DOCUMENT EXTRACT:
────────────────────

Re: LIME Final Model from John P. McCrae on 2015-01-27 (public-ontolex@w3.org from January 2015)

From: John P. McCrae <jmccrae@cit-ec.uni-bielefeld.de>
Date: Tue, 27 Jan 2015 11:48:16 +0100
To: Armando Stellato <stellato@info.uniroma2.it>
Cc: public-ontolex <public-ontolex@w3.org>
Message-ID: <CAC5njqpzqgLED+_wUc4S6DQUujrWaMtujR-SC=f0YiFS5R_T2g@mail.gmail.com>
On Mon, Jan 26, 2015 at 8:04 PM, Armando Stellato <stellato@info.uniroma2.it
> wrote:

> Dear John,
>
>
>
> good thing, we more or less agree with you :-)
>
:)

>
>
> Sorry in advance for the long email, but we will address a few points: why
> initially it was not agreed (by all of us) to be like that, why it could
> be, and which possibilities we propose.
>
>
>
> Just as an historical note about it not being a subset. This emerged in a
> quite old phone call (it’s not in the minutes as we only report agreed
> decisions and usually not rejections). Actually in that call we all
> speculated about this possibility, and later on all of us agreed on
> rejecting it as we preferred to have a different nature for this coverage.
> The reason is mainly that by having a clear representation for the dataset,
> and just an appendix entity for statistical information about the coverage
> (such it was at that time), there were no ambiguity on where certain
> information had to be asserted.

────────────────────

DATASET EXTRACT:
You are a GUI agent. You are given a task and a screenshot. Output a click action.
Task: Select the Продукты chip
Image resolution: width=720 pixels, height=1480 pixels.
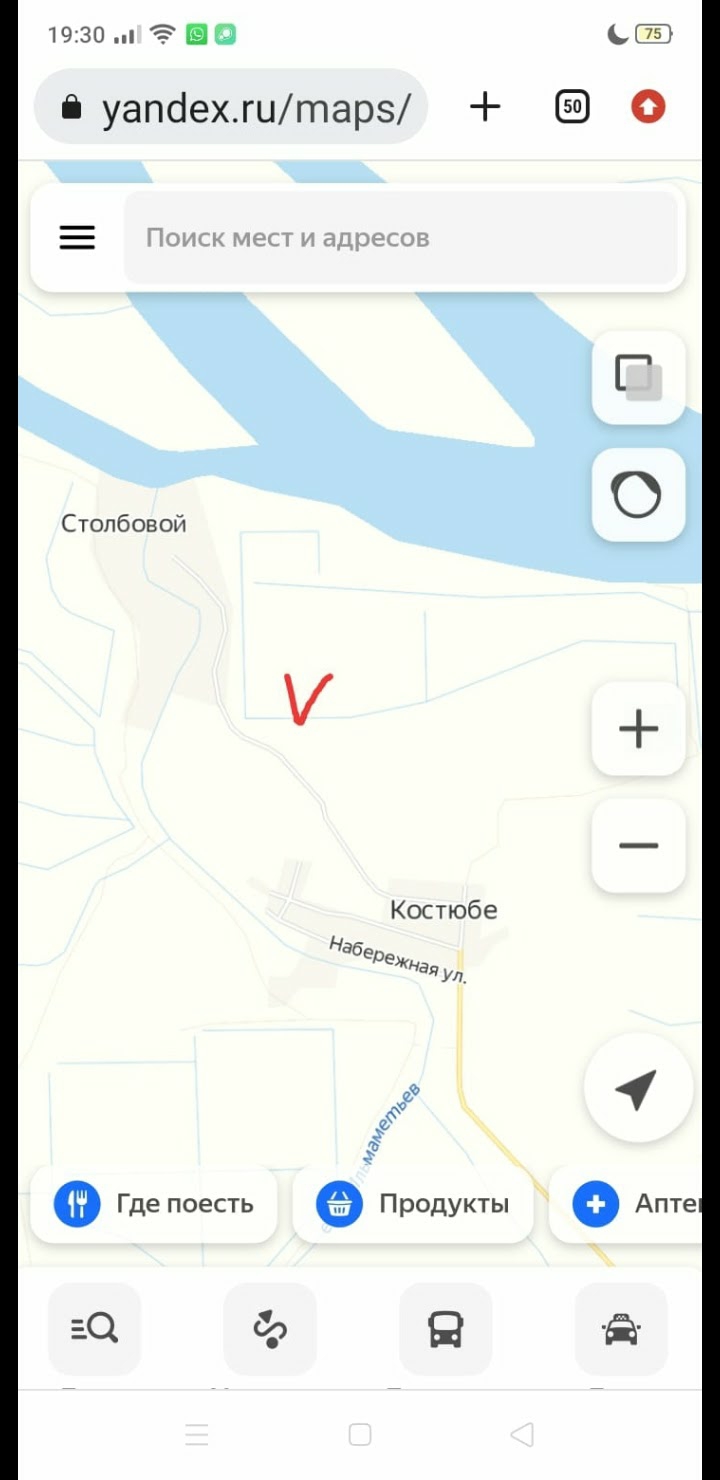pos(412,1204)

────────────────────

SET EXERCISE: Retype the passage of the email that begins with the words "From: John P." and ends with "with you :-)".

COMPLETE RESPONSE:
From: John P. McCrae <jmccrae@cit-ec.uni-bielefeld.de>
Date: Tue, 27 Jan 2015 11:48:16 +0100
To: Armando Stellato <stellato@info.uniroma2.it>
Cc: public-ontolex <public-ontolex@w3.org>
Message-ID: <CAC5njqpzqgLED+_wUc4S6DQUujrWaMtujR-SC=f0YiFS5R_T2g@mail.gmail.com>
On Mon, Jan 26, 2015 at 8:04 PM, Armando Stellato <stellato@info.uniroma2.it
> wrote:

> Dear John,
>
>
>
> good thing, we more or less agree with you :-)